Climbing the stairs, Mr Bright was surprised to find himself thinking of Cassius Jones. The wild card. He lay down, shut his eyes and tried to sleep. He might be coming, but there were still moves in this game to be played out. And Mr Bright had learned to play the game well.
Chapter Twenty-Two
It was a clear, bright December morning, but there was no hint of that inside Dr Richard Shearman’s house. All the curtains were drawn, and the narrow beams of light that managed to creep through the cracks illuminated hundreds of dust motes, hanging in the air. Hask sat on the sofa and Ramsey joined him. There were sweat patches under Shearman’s arms, and he fiddled with his hands – he was surprisingly nervous for a man who’d already been charged.
Hask smiled at him.
He didn’t smile back. ‘What do you want?’ Shearman glanced over to the covered windows and then back again. He’d ushered them inside the house very quickly, and he clearly wasn’t happy about the visit. Did he think he was being watched?
‘You could be more polite,’ Ramsey said. ‘At least you’re not on remand in prison – trust me, this is better.’
‘That had nothing to do with you,’ Shearman snapped. ‘Everyone knows I’m no risk – the judg
e was quite clear on that. I’m as gutted as everyone else that those kids killed themselves weeks after leaving my facility; all I did was try to help cure them of their phobias. All you’ve got is some discrepancies with cash payments and records, and I’ve got nothing more to add to my version of events.’ He spat out the well-rehearsed speech, and then stared at them defiantly.

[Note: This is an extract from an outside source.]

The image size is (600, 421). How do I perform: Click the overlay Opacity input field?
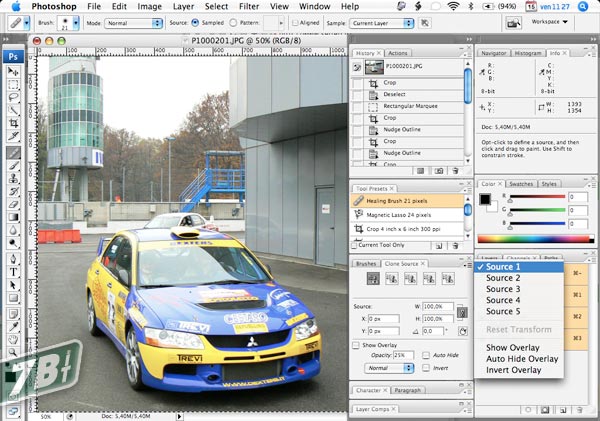(401, 355)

There was something rather childish about it, Hask decided. Dr Shearman was not a strong man.
‘Tell us about Mr Bright,’ Hask asked quietly.
‘I don’t know anyone by that name,’ he snapped, but the doctor’s physical reaction told a different story: he’d recoiled as if punched.

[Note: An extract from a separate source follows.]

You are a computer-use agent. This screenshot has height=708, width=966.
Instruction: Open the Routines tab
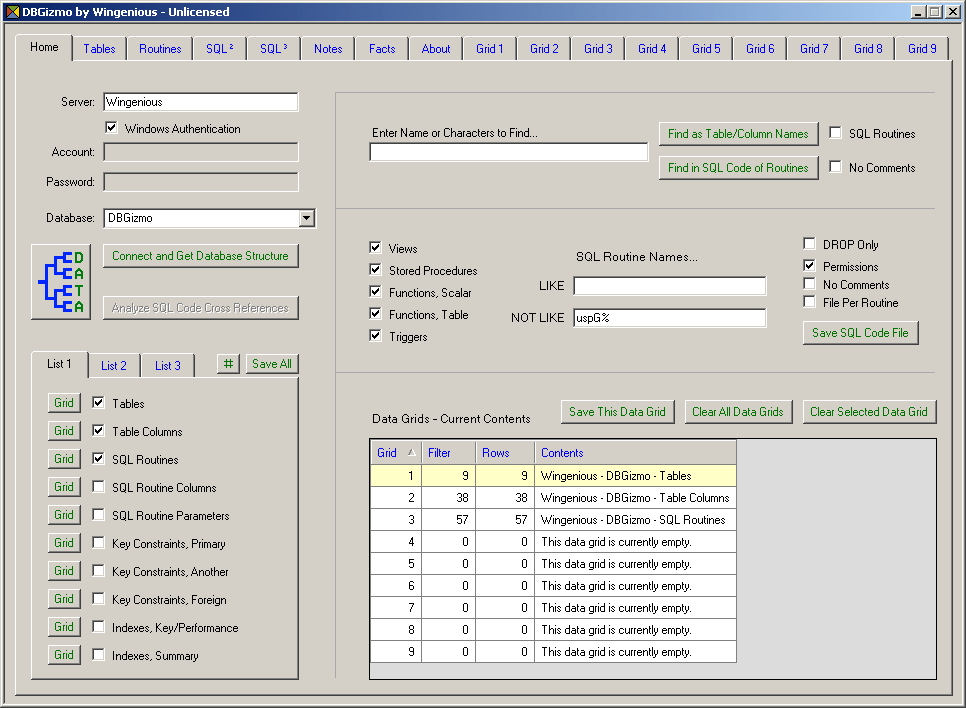click(x=160, y=49)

Hask fought the urge to look over at Ramsey. On their way over he and the DI had agreed that to get any truth out of Shearman, usable or not, they were going to have to hit him hard and fast, take him off guard. He wasn’t sure either of them had expected their ploy to work quite so quickly. Dr Shearman definitely knew a Mr Bright, as evinced by the man’s wide eyes and growing sweat patches.
‘Why would DI Cass Jones have been so interested in you?’ Ramsey took up the baton and Shearman’s head whipped round to him.
He swallowed, and started, ‘What do you mean? He was in charge of the suicides investigation—’
‘But it wasn’t through that investigation that he found you, was it?’ Ramsey smiled, and leaned forward, as if inviting a confidence. ‘He found you through a private investigator he’d hired to track his missing nephew. The link to the suicides was just a bonus, I believe.’